Le unità cinofile delle Croce Rossa di Firenze potranno addestrarsi al Parco degli Animali

Le unità cinofile delle Croce Rossa di Firenze potranno addestrarsi al Parco degli Animali

Firmata ieri la convenzione tra Comune e comitato di Firenze della CRI.
I volontari della Croce Rossa potranno addestrare i cani delle loro unità cinofile, specializzate nelle operazione di salvataggio, al Parco degli Animali di Ugnano. É quanto prevede una convenzione tra l’amministrazione comunale e il Comitato di Firenze della CRI firmata ieri proprio al Parco degli Animali. Per il Comune era presente l’assessore all’ambiente Alessia Bettini.
La Croce Rossa è una delle strutture operative del servizio nazionale della Protezione Civile e le unità cinofile agiscono in contesti di emergenza. In particolare possono operare effettuando ricerca di dispersi e soccorso in superficie, su macerie, su valanghe e in acqua, e fornendo il proprio ausilio in sede di pet therapy, attività assistite con animali rivolte in particolare a bambini traumatizzati, anziani e soggetti portatori di varie patologie gravi.
Grazie a questo accordo, che ha durata di un anno, la Croce Rossa «potrà utilizzare gli spazi messi a disposizione del Comune per l’addestramento dei cani» e «attività dimostrative potranno essere inserite nel corso delle visite scolastiche» o «in occasione di manifestazioni coordinate tra Comune e CRI». La Croce Rossa si impegna anche a collaborare con l’amministrazione «alla gestione del Parco degli Animali di Ugnano, con particolare riguardo ai rapporti con le altri associazioni di volontariato».

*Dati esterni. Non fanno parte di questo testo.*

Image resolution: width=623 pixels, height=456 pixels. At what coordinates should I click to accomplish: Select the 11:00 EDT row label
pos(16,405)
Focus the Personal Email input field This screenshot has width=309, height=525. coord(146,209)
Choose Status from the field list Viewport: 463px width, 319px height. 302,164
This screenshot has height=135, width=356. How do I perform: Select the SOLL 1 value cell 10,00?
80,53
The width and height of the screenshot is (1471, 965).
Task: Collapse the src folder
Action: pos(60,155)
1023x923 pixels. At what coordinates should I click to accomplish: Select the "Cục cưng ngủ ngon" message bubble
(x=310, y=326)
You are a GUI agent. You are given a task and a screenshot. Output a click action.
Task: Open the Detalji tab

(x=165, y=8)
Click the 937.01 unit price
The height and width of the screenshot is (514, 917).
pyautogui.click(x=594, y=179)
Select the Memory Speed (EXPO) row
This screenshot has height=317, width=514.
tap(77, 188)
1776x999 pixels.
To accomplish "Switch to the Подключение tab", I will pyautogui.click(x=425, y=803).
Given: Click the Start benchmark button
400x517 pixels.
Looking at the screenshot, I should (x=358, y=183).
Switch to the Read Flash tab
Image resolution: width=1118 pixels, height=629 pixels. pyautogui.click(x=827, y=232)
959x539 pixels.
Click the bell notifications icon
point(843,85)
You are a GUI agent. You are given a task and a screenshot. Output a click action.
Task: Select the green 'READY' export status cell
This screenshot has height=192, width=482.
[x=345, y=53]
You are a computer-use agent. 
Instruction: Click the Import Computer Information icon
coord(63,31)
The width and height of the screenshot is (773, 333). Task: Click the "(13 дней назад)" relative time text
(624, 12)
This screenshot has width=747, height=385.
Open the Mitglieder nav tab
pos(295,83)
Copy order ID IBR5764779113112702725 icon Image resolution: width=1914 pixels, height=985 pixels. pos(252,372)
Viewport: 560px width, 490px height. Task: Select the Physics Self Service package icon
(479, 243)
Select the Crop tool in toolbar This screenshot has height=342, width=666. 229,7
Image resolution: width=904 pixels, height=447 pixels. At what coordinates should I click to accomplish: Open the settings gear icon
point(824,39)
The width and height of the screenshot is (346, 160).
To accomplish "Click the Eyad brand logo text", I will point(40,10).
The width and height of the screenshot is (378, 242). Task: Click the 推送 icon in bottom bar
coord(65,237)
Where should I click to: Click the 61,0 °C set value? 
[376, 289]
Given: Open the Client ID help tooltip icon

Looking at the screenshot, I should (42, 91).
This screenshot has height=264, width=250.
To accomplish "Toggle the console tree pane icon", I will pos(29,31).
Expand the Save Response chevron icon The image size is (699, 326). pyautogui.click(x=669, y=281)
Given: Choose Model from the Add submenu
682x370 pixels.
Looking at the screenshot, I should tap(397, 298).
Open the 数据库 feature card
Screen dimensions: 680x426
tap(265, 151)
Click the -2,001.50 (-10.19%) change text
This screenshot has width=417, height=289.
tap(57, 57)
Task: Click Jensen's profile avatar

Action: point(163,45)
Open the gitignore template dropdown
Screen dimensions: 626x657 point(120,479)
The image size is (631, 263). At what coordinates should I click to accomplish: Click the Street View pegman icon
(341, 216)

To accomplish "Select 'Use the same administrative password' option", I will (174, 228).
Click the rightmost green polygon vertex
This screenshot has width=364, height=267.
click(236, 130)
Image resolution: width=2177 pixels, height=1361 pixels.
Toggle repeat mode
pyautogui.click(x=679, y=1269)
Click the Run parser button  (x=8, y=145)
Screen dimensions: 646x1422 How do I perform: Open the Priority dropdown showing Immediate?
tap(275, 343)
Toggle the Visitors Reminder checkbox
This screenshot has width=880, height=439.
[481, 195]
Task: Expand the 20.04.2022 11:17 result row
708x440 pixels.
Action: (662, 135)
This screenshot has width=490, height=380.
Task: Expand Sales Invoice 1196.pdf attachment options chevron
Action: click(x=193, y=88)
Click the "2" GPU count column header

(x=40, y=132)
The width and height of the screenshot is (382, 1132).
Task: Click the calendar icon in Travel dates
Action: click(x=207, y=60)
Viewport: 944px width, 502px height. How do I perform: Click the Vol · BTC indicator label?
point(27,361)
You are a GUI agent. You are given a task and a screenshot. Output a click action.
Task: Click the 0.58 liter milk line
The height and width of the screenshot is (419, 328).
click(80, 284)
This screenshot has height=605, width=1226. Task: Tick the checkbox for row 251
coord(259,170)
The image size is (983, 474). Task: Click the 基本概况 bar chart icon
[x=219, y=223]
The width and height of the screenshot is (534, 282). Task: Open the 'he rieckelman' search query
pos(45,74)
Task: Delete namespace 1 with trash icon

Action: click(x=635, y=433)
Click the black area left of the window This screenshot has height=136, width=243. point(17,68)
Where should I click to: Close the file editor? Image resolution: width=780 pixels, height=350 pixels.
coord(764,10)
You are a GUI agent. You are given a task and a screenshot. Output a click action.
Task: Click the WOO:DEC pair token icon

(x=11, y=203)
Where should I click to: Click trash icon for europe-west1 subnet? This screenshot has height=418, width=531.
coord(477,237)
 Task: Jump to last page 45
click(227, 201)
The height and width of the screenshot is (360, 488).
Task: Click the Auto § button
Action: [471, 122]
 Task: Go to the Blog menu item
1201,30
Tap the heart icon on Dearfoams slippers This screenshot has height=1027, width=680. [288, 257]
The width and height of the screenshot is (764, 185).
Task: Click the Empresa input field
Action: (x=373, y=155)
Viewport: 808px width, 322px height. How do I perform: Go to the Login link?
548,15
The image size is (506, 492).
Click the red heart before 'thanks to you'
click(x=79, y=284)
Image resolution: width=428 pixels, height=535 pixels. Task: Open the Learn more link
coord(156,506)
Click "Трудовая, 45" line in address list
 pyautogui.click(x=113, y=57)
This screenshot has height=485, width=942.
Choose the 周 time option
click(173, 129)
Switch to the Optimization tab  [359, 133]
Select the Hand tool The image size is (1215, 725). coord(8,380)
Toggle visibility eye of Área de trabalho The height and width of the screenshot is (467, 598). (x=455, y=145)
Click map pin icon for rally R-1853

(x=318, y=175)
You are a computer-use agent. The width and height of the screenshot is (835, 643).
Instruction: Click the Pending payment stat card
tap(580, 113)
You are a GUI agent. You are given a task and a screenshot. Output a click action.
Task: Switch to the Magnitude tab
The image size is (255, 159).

A Firenze l’unità cinofila è stata costituita nel dicembre del 2007 ed oggi il gruppo comprende nove cani (tre labrador, tre border collie, un meticcio, un setter ed un pastore tedesco), con altrettanti conduttori. Questi sono soccorritori preparati dal punto di vista sanitario ed allenati per essere in grado di muoversi agevolmente sul terreno di loro competenza che sia neve, acqua o qualunque superficie seguendo, a volte anche di corsa, il cane. Anche per i cani è necessario un addestramento speciale per la ricerca, il fiuto non è sufficiente di per sé.
«L’amministrazione comunale – ha sottolineato l’assessore Bettini – è impegnata nel sostenere le strutture e gli operatori che intervengono sul territorio in caso di emergenza e di primo soccorso e il binomio uomo-cane è fondamentale nei contesti di emergenza. Questo binomio diventa un tutt’uno efficientissimo per ottenere i migliori risultati attraverso le caratteristiche fisiche dell’animale e quelle tecniche del soccorritore. Senza il cane il semplice soccorritore sarebbe senz’altro in grado di intervenire per risolvere i problemi sanitari più comuni ma impossibilitato a seguire le tracce dei dispersi e senza il conduttore il cane, seguendo solo il proprio istinto potrebbe pure ottenere qualche risultato, ma del tutto casualmente; solo la presenza del conduttore può guidarlo verso un’alta percentuale di successo. Da questo si capisce l’utilità, per le unità cinofile, di potersi addestrare al Parco degli Animali».
«Siamo molto soddisfatti di questa nuova a collaborazione col Comune di Firenze – ha commentato di Lorenzo Andreoni, Presidente della Croce Rossa Italiana di Firenze – che conferma che la sinergia ormai consolidata con le istituzioni porta ottimi risultati. La possibilità di poter usufruire di uno spazio con standard qualitativi così alti renderà il lavoro di addestramento della nostra unità cinofila più piacevole e più efficace. Ringrazio, a nome del comitato CRI di Firenze, l’assessore Bettini e il suo staff per averci offerto questa possibilità e speriamo che in futuro si potranno organizzare iniziative speciali dedicate alla popolazione, all’interno del bellissimo spazio del Parco degli animali».